Apparently "The good Samaritan" has been extracted from the Bible these days.
http://en.wikipedia.org/wiki/Good_Samaritan
Samaritan: living almost exclusively in Kiryat Luza on the holy Mount Gerizim near the city of Nablus (Shechem) in the West Bank
http://en.wikipedia.org/wiki/Samaritan
Richard,
Great comments;
but I think they'd be more appreciated in a literary blog...
"And while it is well known that such groups support the Jewish homeland in Israel, believing it to precipitate the second coming, and oppose any land concessions to Palestinians, it is shocking nevertheless to learn quite how many people support such a view."

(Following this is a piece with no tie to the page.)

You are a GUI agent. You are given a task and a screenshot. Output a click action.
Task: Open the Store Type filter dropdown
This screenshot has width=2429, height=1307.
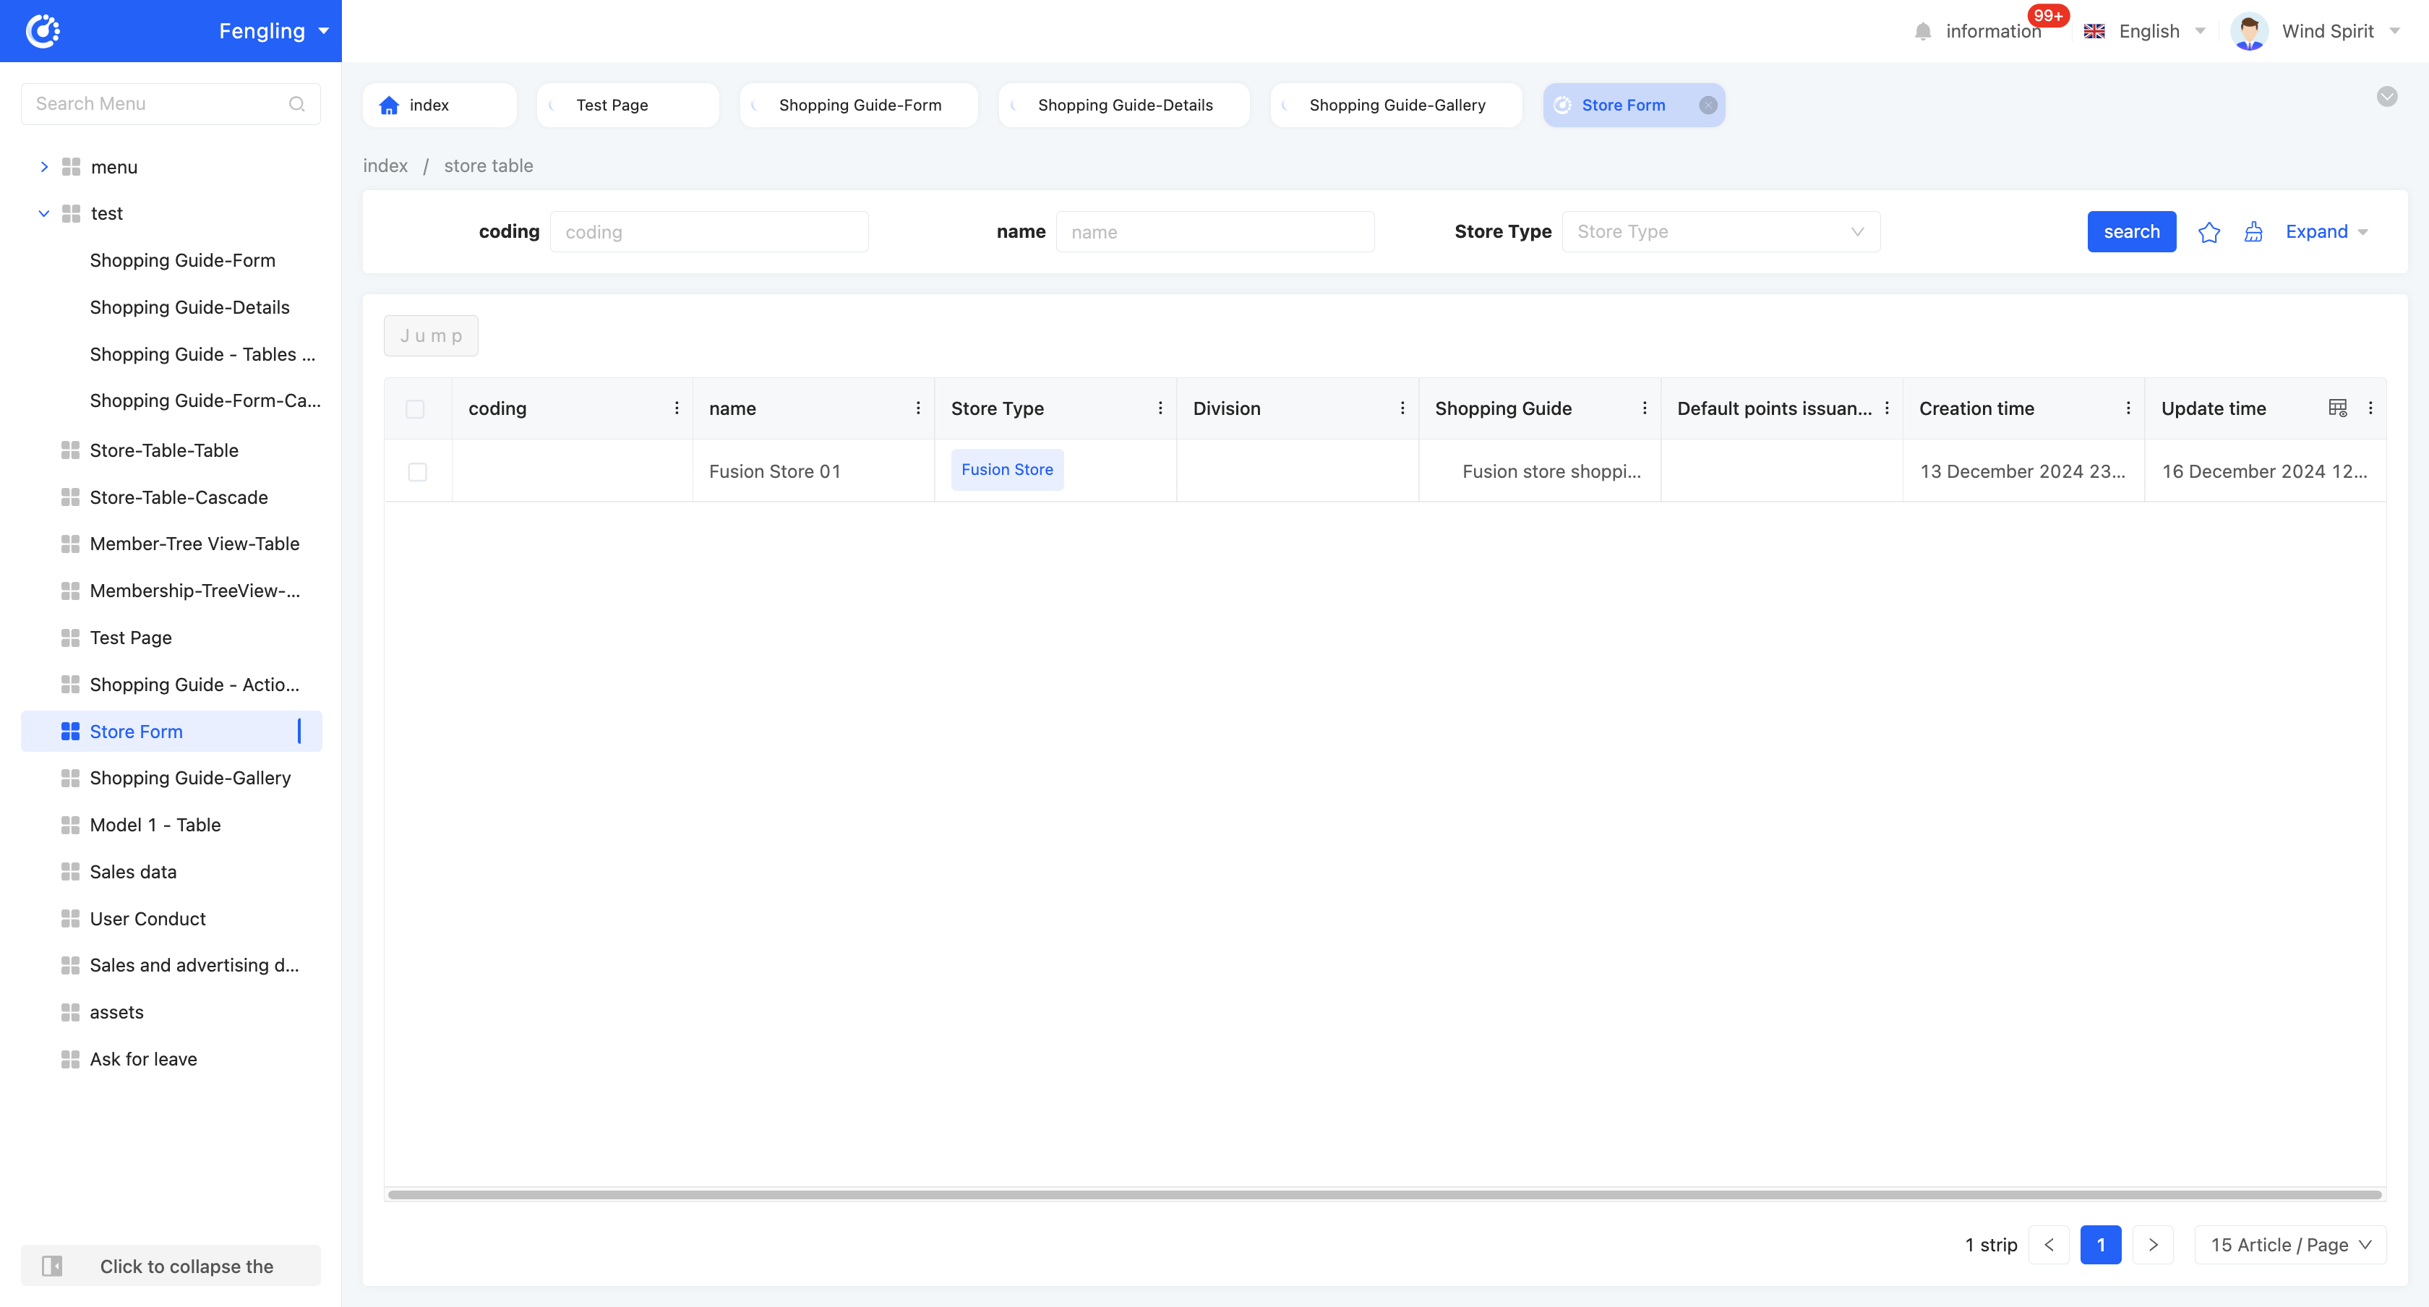tap(1720, 232)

Not so very-shocking -- at least, not when considering who backed/rehabilitated Scofield, who then published and helped-annotate his 'dispensationalist'-bible, and who followed by distributing it (free) throughout 'America's Heartland'...
Christians, Jews, Muslims, Buddhists, all have the same thing in common they believe in an invisible supreme being.

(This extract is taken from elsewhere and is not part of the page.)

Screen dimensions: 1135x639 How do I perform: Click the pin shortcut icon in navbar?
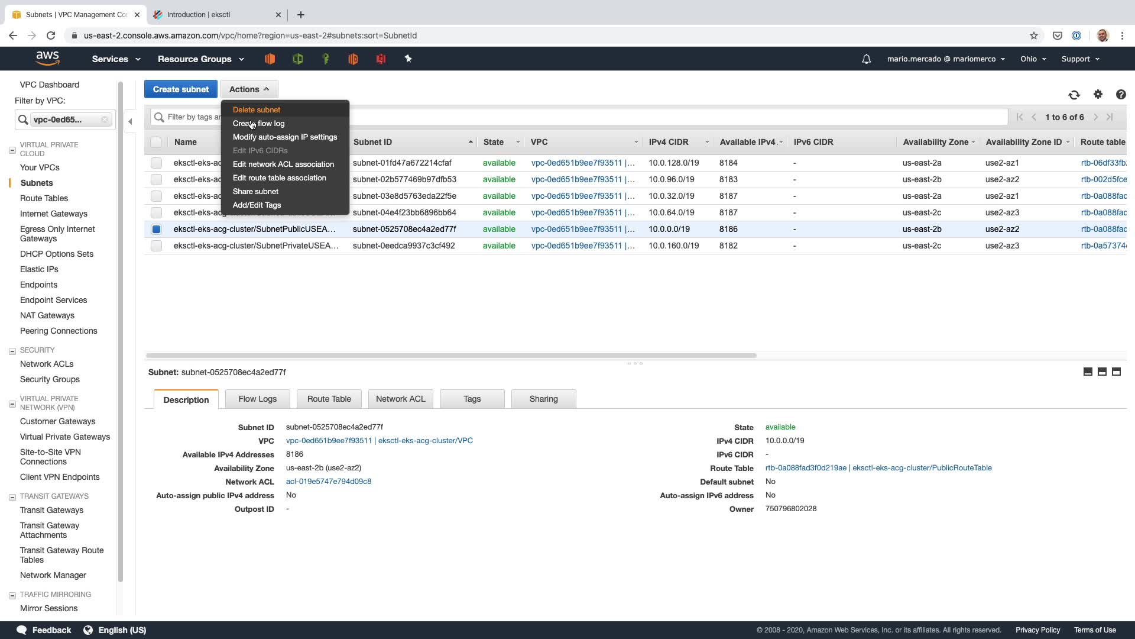[408, 59]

While I am more serious about my beliefs and will tenaciously defend the existence of Santa Claus, The Toothfairy, and the Ester Bunny.
But so help me if you insist that your god is better than my imaginary person this could lead to war between us.
maelstrom November 4th, 2007 11:14 am wrote:
"Richard,
Great comments;
but I think they'd be more appreciated in a literary blog…"
MY RESPONSE:
Fair enough, maelstrom,
I don't always respond in "literary" ways.
NOW, let me think out loud here, for a minute:
I'm not sure what my November 4th 7:32 and 7:37 AM posts were about. Did I go off and get drunk and come back after an hour and 46 minutes? The messages make no sense to me. Funny though, the previous of my "literary" pieces where written under the influence of cannabis.
Alcohol is legal and cannabis is not?? Weekends in hospital emergency wards stink of alcohol, yet we never see patients that are fallen down drunk, stunned, violent, and reckless as a result of using cannabis.
All three of the Abrahamic religions have but a few things in common - most notably their use of suppression and prohibition, yet these are the very keys that have locked them too within the gates of hell. Surely the use of force is most ungodly to those who are neither atheist nor theist.
Together both Religion and State hold up the fiery swords of prohibition - which of course, is merely another form of suppression - keeping people from their trees of life.
[They let us drink rot, and they even set up government shops where you can buy rot juice. BUT, they imprison us for using fresh herbs that tweak the imagination - especially when considering a strategy for victory over the abominations that prevail against the ninety-nine point nine percent of us who are not rotten people.]
J I hope this isn't too literary for this thread, that it causes others to appreciate the message less.